■ The task
What you produce should be the lines from the line containing "Task: Click the" through the last line below, both ends included, reproduced exactly and without pictures.

(Stored data entries)
+===+

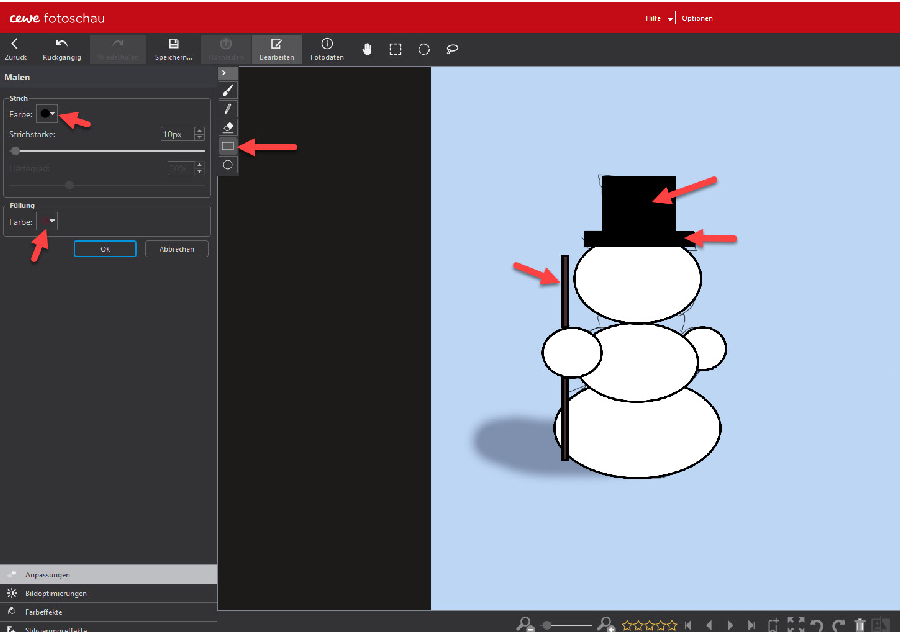This screenshot has height=632, width=900.
Task: Confirm painting with the OK button
Action: pyautogui.click(x=105, y=249)
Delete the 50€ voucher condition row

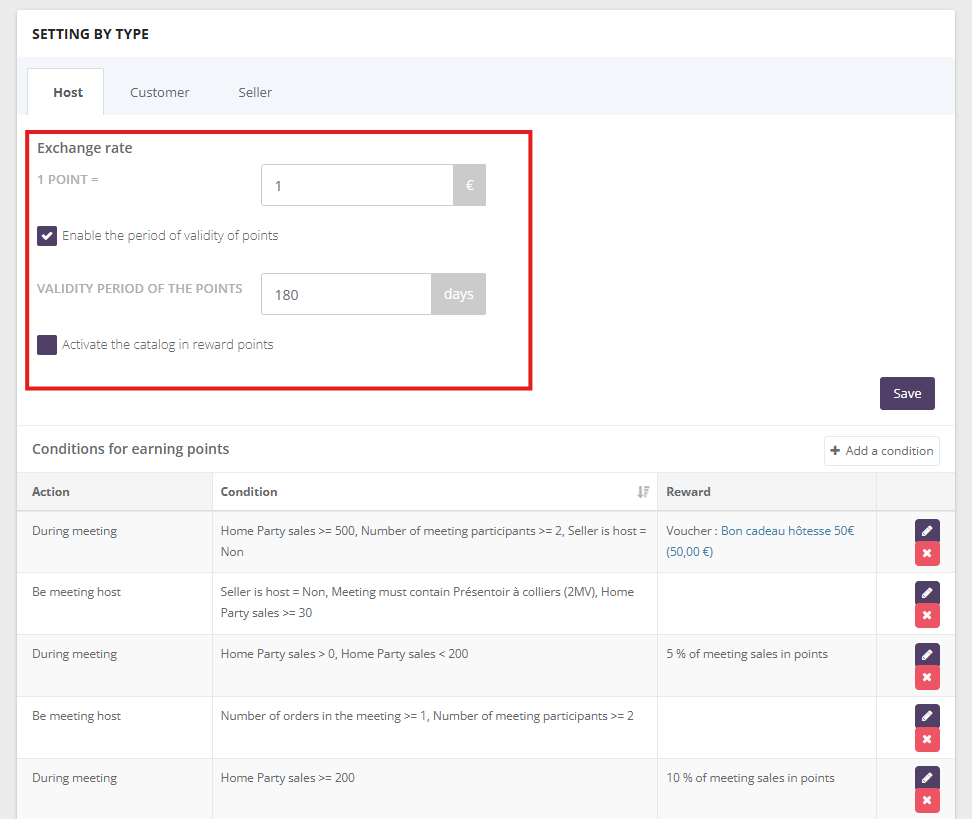pos(926,554)
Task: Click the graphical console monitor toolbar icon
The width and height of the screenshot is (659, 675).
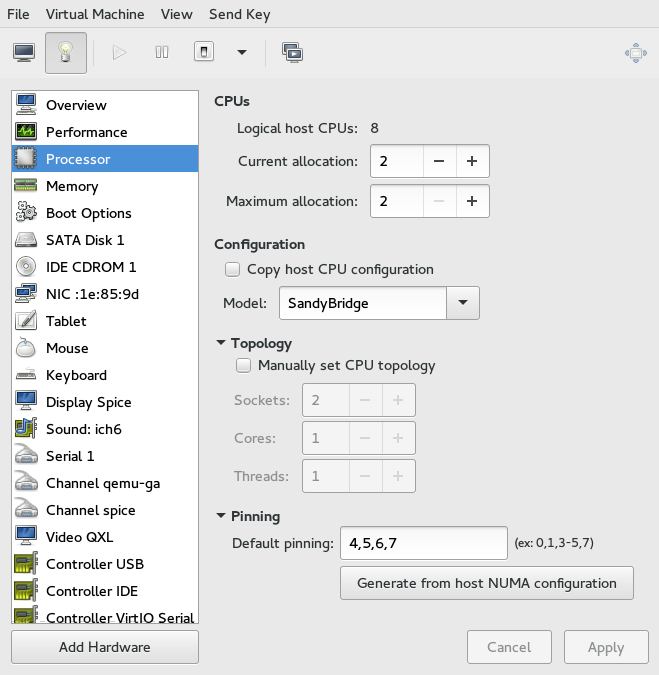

+===+

■ Response for this exercise
Task: Click the graphical console monitor toolbar icon
The width and height of the screenshot is (659, 675).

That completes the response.